• _WHAT IS ASKED_
Reproduce each of the entries below word for word, leaving out the pictures.

• _RECORDS SHOWN_

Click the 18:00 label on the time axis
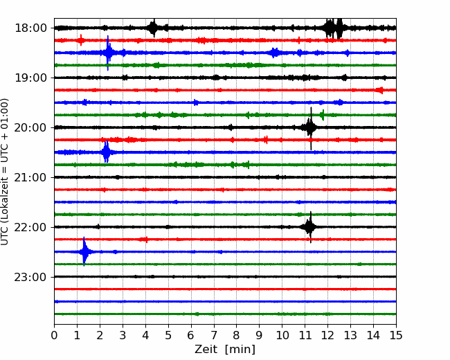click(30, 28)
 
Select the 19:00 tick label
click(30, 78)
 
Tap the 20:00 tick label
click(30, 127)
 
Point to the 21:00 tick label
click(30, 177)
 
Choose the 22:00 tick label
click(30, 227)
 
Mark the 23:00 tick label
click(30, 277)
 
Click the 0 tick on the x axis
click(54, 335)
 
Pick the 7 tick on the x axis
click(214, 335)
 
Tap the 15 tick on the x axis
click(396, 335)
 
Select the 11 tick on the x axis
click(305, 335)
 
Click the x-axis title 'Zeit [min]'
click(225, 350)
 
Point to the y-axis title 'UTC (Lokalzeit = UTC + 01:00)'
click(4, 172)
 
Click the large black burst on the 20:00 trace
click(310, 127)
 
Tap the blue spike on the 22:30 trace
click(84, 252)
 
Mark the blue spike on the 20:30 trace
click(106, 152)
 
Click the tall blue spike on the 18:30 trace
click(108, 53)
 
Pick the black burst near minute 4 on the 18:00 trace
click(154, 28)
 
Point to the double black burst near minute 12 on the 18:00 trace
click(334, 28)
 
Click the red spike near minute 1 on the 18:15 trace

• _ANSWER IN FULL_
Click the 18:00 label on the time axis
click(30, 28)
 
Select the 19:00 tick label
click(30, 78)
 
Tap the 20:00 tick label
click(30, 127)
 
Point to the 21:00 tick label
click(30, 177)
 
Choose the 22:00 tick label
click(30, 227)
 
Mark the 23:00 tick label
click(30, 277)
 
Click the 0 tick on the x axis
click(54, 335)
 
Pick the 7 tick on the x axis
click(214, 335)
 
Tap the 15 tick on the x axis
click(396, 335)
 
Select the 11 tick on the x axis
click(305, 335)
 
Click the x-axis title 'Zeit [min]'
click(225, 350)
 
Point to the y-axis title 'UTC (Lokalzeit = UTC + 01:00)'
click(4, 172)
 
Click the large black burst on the 20:00 trace
click(310, 127)
 
Tap the blue spike on the 22:30 trace
click(84, 252)
 
Mark the blue spike on the 20:30 trace
click(106, 152)
 
Click the tall blue spike on the 18:30 trace
click(108, 53)
 
Pick the black burst near minute 4 on the 18:00 trace
click(154, 28)
 
Point to the double black burst near minute 12 on the 18:00 trace
click(334, 28)
 
Click the red spike near minute 1 on the 18:15 trace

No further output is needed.